● **TEXTO DE ORIGEN**:
------------------------------------

EL DÍA, Granadilla de Abona
La Cueva del Hermano Pedro fue el lugar en el que ayer se celebraron dos misas en conmemoración del quinto aniversario de la canonización del Santo Pedro de San José Betancur, el Hermano Pedro. Fueron los únicos actos programados para recordar tal efeméride en la Isla. Pero una expedición de 60 canarios estuvo en Antigua, ciudad en la que trabajó y está enterrado el primer santo canario y donde el cardenal arzobispo de Guatemala, Rodolfo Quesada, y el obispo de la Diócesis Nivariense, Bernardo Álvarez, presidieron una eucaristía.
Tanto el prelado tinerfeño como los alcaldes de Vilaflor (lugar del que es nativo) y de La Laguna, Manuel Fumero y Ana Oramas, respectivamente, plantaron un árbol en la cepa que plantó el Santo. En aquél país lationamericano el "esquisúchil" es considerado como "el árbol milagroso del Santo Hermano Pedro", ya que sigue floreciendo casi todo el año tres siglos y medio después, atribuyéndosele propiedades medicinales y curativas a sus flores blancas de cinco pétalos.
La posada de Belén, que alberga la tumba del santo, fue visitada por los expedicionarios, que también recibieron el título de Visitantes Ilustres otorgado por el Ayuntamiento de Antigua, ciudad en la que se trasladaron a algunas obras sociales de las Hermanas de Belén.
El obispo, Bernardo Álvarez, presidió en Jalapa la colocación de la primera piedra del noviciado de la Congregación Marta y María, obra en la que colaborará el empresario tinerfeño Jesús Hernández Guzmán, presente en el acto, que ya participó, junto a la cooperación española, el Cabildo de Tenerife y el ayuntamiento de la capital, en el centro de acogida de niños en situación de desarraigo familiar y huérfanos ubicado en la misma ciudad. La expedición también visitó el Centro Español en Guatemala y departió con la asociación de canarios en dicho país.

------------------------------------

● **LISTADO PROPORCIONADO**:
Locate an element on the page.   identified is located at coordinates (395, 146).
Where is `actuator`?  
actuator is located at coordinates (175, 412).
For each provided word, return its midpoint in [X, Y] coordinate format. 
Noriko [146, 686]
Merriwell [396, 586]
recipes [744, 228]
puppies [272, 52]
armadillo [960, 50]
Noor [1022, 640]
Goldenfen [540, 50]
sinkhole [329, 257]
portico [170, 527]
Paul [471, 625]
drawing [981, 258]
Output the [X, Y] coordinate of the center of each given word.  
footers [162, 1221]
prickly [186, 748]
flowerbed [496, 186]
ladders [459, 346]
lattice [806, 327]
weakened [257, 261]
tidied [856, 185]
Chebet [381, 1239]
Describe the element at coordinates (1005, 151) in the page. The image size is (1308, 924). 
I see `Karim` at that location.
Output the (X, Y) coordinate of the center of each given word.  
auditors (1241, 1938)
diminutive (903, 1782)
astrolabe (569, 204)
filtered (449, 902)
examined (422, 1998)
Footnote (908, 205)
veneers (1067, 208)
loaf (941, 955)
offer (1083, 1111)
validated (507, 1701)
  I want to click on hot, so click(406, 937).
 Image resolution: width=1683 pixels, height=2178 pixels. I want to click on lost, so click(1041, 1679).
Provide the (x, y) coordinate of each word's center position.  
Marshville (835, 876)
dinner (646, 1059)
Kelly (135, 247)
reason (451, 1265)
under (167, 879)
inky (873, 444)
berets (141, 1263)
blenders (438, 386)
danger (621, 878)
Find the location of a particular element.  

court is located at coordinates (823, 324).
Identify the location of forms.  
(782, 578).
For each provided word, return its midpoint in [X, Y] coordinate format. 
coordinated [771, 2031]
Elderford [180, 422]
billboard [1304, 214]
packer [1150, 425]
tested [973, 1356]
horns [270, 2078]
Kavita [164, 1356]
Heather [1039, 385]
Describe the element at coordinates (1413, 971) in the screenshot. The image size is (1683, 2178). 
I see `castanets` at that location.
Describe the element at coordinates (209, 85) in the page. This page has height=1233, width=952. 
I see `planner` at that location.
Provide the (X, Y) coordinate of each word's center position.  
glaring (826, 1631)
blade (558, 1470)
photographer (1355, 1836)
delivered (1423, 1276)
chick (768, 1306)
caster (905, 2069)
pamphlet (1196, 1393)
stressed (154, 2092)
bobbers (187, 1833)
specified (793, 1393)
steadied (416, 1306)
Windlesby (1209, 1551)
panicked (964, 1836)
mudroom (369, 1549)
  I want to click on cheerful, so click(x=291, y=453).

------------------------------------

Copia sin cambios, de la noticia sobre el aniversario del Hermano Pedro, el fragmento que comienza con las palabras "La posada de" y termina con "en dicho país.".

La posada de Belén, que alberga la tumba del santo, fue visitada por los expedicionarios, que también recibieron el título de Visitantes Ilustres otorgado por el Ayuntamiento de Antigua, ciudad en la que se trasladaron a algunas obras sociales de las Hermanas de Belén.
El obispo, Bernardo Álvarez, presidió en Jalapa la colocación de la primera piedra del noviciado de la Congregación Marta y María, obra en la que colaborará el empresario tinerfeño Jesús Hernández Guzmán, presente en el acto, que ya participó, junto a la cooperación española, el Cabildo de Tenerife y el ayuntamiento de la capital, en el centro de acogida de niños en situación de desarraigo familiar y huérfanos ubicado en la misma ciudad. La expedición también visitó el Centro Español en Guatemala y departió con la asociación de canarios en dicho país.